■ WORK ORDER:
Within the data that follows, set down exactly the lines from the one containing "Uncheck the OS.3T view checkbox" through the one containing "Task: Click the date 18 Sep 25", both ends included.
RECORDS TO PROCESS START
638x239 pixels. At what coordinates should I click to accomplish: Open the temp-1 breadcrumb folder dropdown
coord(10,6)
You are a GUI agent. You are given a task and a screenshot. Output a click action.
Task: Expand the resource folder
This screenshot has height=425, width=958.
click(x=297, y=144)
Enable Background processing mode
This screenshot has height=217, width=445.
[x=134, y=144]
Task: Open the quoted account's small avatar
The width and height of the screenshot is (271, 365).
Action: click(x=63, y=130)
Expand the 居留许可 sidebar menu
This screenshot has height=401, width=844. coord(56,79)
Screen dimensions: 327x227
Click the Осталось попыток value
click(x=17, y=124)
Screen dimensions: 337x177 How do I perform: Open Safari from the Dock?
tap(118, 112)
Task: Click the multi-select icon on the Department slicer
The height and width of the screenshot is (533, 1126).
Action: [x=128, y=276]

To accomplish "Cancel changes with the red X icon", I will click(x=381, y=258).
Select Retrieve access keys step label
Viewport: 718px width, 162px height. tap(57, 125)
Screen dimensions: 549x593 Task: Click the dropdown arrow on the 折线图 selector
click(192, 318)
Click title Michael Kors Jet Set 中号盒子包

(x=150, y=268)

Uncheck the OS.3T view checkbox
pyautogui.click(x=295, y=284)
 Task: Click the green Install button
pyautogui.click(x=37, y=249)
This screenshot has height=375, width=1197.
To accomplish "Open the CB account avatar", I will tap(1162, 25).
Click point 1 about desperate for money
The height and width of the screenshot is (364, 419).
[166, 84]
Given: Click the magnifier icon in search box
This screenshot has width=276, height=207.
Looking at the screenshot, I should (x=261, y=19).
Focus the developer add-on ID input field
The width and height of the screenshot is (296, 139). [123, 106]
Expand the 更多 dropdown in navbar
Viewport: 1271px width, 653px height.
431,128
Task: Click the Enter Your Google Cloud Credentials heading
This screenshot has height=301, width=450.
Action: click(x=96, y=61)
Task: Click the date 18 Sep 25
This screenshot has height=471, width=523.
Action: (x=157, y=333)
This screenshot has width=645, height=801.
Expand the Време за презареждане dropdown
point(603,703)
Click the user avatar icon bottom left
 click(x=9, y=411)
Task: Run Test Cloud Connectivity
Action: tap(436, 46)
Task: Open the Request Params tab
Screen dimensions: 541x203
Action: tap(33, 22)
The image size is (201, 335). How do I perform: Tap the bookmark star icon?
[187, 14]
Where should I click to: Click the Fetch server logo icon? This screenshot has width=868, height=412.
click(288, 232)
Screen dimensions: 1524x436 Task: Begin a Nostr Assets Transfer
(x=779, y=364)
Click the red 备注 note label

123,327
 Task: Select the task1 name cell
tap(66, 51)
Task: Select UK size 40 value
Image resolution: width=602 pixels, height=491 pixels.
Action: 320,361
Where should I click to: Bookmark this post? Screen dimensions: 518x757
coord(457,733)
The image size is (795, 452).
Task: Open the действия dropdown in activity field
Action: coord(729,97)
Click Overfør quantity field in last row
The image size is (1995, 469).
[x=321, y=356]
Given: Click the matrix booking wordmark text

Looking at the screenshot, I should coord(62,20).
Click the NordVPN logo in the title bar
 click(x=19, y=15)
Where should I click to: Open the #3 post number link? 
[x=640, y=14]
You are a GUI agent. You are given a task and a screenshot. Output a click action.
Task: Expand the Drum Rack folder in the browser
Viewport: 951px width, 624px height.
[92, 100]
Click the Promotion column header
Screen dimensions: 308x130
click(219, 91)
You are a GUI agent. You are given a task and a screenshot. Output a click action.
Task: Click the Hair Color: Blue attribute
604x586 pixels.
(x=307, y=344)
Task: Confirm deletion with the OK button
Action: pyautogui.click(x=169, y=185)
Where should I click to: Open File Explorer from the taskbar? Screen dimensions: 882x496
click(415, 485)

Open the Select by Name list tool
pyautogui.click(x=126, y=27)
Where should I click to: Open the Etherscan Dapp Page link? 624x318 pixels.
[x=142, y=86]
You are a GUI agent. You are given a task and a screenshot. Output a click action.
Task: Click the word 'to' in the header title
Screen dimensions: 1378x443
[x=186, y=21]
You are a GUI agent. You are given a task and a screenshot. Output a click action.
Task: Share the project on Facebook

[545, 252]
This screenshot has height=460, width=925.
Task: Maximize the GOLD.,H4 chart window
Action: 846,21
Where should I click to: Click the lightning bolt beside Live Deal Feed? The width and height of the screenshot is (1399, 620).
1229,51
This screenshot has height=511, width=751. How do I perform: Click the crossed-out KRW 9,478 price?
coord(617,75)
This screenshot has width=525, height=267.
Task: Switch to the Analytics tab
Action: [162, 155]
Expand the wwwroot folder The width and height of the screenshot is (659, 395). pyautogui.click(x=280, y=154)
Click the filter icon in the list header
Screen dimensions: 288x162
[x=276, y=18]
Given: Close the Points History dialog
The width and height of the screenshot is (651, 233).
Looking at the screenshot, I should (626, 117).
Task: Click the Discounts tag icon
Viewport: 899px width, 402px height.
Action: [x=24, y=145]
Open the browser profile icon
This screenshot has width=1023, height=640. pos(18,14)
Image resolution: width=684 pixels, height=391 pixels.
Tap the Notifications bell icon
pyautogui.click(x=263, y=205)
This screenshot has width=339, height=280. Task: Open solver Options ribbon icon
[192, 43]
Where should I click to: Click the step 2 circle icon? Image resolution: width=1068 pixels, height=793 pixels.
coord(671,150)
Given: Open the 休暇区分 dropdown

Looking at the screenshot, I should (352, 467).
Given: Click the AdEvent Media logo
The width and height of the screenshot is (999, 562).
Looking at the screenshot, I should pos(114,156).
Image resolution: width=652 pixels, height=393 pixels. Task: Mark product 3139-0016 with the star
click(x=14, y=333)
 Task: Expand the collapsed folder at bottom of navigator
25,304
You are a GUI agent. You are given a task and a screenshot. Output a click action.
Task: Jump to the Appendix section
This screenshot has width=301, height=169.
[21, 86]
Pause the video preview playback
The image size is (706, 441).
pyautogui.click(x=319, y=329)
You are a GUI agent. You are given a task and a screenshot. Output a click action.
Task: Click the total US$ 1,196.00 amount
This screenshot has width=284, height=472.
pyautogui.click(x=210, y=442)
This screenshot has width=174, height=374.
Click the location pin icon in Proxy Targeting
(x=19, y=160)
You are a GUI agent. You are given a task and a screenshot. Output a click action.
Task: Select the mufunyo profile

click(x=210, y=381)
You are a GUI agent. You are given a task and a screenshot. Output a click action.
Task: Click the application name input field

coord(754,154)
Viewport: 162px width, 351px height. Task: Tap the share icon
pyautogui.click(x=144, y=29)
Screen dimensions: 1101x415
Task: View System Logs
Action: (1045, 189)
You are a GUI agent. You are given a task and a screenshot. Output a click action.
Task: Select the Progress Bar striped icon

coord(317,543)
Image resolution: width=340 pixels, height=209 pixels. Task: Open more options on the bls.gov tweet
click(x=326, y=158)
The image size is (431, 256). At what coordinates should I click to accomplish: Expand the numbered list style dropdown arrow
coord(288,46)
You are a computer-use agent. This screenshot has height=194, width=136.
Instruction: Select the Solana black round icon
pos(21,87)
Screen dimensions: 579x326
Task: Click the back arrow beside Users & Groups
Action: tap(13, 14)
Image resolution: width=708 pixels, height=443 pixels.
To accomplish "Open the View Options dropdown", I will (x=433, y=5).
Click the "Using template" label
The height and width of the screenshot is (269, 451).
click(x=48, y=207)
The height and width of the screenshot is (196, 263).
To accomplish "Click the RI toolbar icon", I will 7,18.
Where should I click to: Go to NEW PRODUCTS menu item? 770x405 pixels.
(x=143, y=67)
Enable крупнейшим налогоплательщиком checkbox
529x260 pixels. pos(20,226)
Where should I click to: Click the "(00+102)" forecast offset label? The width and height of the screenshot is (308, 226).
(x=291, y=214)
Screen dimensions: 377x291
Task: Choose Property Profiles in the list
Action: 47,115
RECORDS TO PROCESS END
■ EXERCISE SOLUTION:
Uncheck the OS.3T view checkbox
pyautogui.click(x=295, y=284)
 Task: Click the green Install button
pyautogui.click(x=37, y=249)
This screenshot has height=375, width=1197.
To accomplish "Open the CB account avatar", I will tap(1162, 25).
Click point 1 about desperate for money
The height and width of the screenshot is (364, 419).
[166, 84]
Given: Click the magnifier icon in search box
This screenshot has width=276, height=207.
Looking at the screenshot, I should (x=261, y=19).
Focus the developer add-on ID input field
The width and height of the screenshot is (296, 139). [123, 106]
Expand the 更多 dropdown in navbar
Viewport: 1271px width, 653px height.
431,128
Task: Click the Enter Your Google Cloud Credentials heading
This screenshot has height=301, width=450.
Action: click(x=96, y=61)
Task: Click the date 18 Sep 25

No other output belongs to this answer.